-- DATASET follows --

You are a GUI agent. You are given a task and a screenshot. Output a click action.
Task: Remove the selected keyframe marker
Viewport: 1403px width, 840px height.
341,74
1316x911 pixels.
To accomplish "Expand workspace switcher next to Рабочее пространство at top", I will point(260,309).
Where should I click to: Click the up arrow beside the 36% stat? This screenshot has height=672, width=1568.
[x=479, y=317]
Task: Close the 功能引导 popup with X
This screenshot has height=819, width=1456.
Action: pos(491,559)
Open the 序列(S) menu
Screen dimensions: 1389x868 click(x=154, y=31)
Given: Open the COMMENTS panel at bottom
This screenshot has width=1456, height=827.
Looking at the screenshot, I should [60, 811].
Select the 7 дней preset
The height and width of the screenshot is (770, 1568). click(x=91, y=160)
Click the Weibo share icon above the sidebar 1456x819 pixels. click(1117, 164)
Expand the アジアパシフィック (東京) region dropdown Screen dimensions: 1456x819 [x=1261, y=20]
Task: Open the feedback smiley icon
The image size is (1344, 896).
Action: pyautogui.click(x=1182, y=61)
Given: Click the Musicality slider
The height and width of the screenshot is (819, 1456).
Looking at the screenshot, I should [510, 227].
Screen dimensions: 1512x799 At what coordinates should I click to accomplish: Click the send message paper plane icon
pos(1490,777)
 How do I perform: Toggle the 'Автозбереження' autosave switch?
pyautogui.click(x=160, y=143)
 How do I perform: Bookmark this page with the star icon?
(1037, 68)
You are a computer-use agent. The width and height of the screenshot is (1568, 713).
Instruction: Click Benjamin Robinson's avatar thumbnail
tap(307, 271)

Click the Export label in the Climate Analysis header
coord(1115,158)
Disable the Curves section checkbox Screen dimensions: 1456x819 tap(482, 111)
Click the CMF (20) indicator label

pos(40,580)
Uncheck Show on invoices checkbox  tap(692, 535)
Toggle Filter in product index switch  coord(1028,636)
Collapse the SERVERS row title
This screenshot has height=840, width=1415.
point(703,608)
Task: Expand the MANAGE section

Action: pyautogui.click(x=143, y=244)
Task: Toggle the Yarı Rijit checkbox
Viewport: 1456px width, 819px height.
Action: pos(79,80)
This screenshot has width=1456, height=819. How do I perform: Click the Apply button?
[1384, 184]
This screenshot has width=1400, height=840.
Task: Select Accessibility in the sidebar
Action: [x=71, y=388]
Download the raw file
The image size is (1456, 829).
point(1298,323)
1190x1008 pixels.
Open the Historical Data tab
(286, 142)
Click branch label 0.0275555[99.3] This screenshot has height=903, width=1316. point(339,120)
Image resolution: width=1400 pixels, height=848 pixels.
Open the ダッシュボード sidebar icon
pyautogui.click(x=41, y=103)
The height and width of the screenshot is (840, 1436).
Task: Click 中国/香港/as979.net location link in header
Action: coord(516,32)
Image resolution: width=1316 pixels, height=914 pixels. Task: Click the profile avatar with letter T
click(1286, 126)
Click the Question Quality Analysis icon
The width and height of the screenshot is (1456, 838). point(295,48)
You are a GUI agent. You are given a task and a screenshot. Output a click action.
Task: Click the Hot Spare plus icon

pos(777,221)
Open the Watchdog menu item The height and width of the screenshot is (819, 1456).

-- DATASET concluded --

In the records above, the line with "Task: Close the 功能引导 popup with X" marks the start and the line with "Image resolution: width=1400" marks the end; copy that stretch exactly, both lines included, and nothing else.

### SOLUTION
Task: Close the 功能引导 popup with X
This screenshot has height=819, width=1456.
Action: pos(491,559)
Open the 序列(S) menu
Screen dimensions: 1389x868 click(x=154, y=31)
Given: Open the COMMENTS panel at bottom
This screenshot has width=1456, height=827.
Looking at the screenshot, I should [60, 811].
Select the 7 дней preset
The height and width of the screenshot is (770, 1568). click(x=91, y=160)
Click the Weibo share icon above the sidebar 1456x819 pixels. click(1117, 164)
Expand the アジアパシフィック (東京) region dropdown Screen dimensions: 1456x819 [x=1261, y=20]
Task: Open the feedback smiley icon
The image size is (1344, 896).
Action: pyautogui.click(x=1182, y=61)
Given: Click the Musicality slider
The height and width of the screenshot is (819, 1456).
Looking at the screenshot, I should [510, 227].
Screen dimensions: 1512x799 At what coordinates should I click to accomplish: Click the send message paper plane icon
pos(1490,777)
 How do I perform: Toggle the 'Автозбереження' autosave switch?
pyautogui.click(x=160, y=143)
 How do I perform: Bookmark this page with the star icon?
(1037, 68)
You are a computer-use agent. The width and height of the screenshot is (1568, 713).
Instruction: Click Benjamin Robinson's avatar thumbnail
tap(307, 271)

Click the Export label in the Climate Analysis header
coord(1115,158)
Disable the Curves section checkbox Screen dimensions: 1456x819 tap(482, 111)
Click the CMF (20) indicator label

pos(40,580)
Uncheck Show on invoices checkbox  tap(692, 535)
Toggle Filter in product index switch  coord(1028,636)
Collapse the SERVERS row title
This screenshot has height=840, width=1415.
point(703,608)
Task: Expand the MANAGE section

Action: pyautogui.click(x=143, y=244)
Task: Toggle the Yarı Rijit checkbox
Viewport: 1456px width, 819px height.
Action: pos(79,80)
This screenshot has width=1456, height=819. How do I perform: Click the Apply button?
[1384, 184]
This screenshot has width=1400, height=840.
Task: Select Accessibility in the sidebar
Action: [x=71, y=388]
Download the raw file
The image size is (1456, 829).
point(1298,323)
1190x1008 pixels.
Open the Historical Data tab
(286, 142)
Click branch label 0.0275555[99.3] This screenshot has height=903, width=1316. point(339,120)
Image resolution: width=1400 pixels, height=848 pixels.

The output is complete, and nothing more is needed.